Thirty years on, Buhari’s centralised style of leadership and vision have not had the impact that many of his supporters had expected. Businesses remain exposed to risks of corruption, dated economic policies have brought about capital controls and import bans that have deterred investment, and often violent confrontations between political and religious groups are cause for concern.

Given his medical absences in 2017, Buhari’s health is a key factor in shaping succession dynamics. Provided he is healthy enough to run a credible campaign, he will be likely to win again in 2019 with the help of his northwestern base, even if support is waning elsewhere.

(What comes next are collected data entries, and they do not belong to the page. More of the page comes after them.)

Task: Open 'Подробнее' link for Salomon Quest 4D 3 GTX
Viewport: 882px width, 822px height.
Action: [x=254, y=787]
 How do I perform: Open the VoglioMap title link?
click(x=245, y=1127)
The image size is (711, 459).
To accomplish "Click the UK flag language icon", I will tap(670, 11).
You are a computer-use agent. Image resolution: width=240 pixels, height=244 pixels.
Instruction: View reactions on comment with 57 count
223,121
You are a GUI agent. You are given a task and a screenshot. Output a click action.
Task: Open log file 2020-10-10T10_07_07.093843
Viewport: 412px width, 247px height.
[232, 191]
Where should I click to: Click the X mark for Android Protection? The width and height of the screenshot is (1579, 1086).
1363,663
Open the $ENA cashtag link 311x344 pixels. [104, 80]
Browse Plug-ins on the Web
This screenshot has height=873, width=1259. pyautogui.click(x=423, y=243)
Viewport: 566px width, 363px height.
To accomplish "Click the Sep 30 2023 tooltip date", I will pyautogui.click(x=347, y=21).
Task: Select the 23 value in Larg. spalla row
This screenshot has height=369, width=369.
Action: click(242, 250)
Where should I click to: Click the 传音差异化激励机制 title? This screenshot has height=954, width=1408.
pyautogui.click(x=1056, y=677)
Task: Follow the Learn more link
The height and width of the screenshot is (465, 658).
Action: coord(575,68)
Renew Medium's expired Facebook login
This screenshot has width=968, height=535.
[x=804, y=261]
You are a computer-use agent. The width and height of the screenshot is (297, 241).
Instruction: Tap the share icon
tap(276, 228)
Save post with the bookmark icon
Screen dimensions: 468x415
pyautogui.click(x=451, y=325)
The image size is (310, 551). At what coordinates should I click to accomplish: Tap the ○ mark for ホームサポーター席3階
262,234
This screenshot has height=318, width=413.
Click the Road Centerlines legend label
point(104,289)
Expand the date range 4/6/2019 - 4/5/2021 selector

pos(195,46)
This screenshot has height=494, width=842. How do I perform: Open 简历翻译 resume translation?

If not, the race will appear to be wide open.

In reality, political contenders are carefully choreographed by the country’s kingmakers — veteran politicians with deep pockets and influence.

Amid socioeconomic grievances, usually business-friendly governments are steering towards nationalistic, populist policies with promises of wealth redistribution.

Restrictions on trade and imported goods, and limited labour mobility are becoming problematic for corporates.

In Tanzania, President John Magufuli has deployed interventionist policies in the extractives sector, fast-tracking three new controversial mining laws that allow Tanzania to cancel and renegotiate contracts and force operations to submit to a new regulatory regime.

In attempting to ensure that Tanzania gets what he considers the best deal from its natural resources, Magufuli is undertaking a high-stakes gamble that risks scaring off foreign investors.

Meanwhile, South Africa’s “radical economic transformation” agenda has fuelled antagonistic rhetoric towards foreign commercial interests, adding to uncertainty and dislodging more substantive policy reform.

While the more market-friendly Deputy President Cyril Ramaphosa emerged triumphant over former African Union Commission chair Nkosazana Dlamini-Zuma in the contest to succeed President Jacob Zuma as governing African National Congress leader, the divisions laid bare during the campaign within the dominant party will not heal quickly in 2018. We expect that Ramaphosa will struggle to impose his authority on the party in early 2018.

Jean Devlin is a partner and Gillian Parker is an analyst at Control Risks.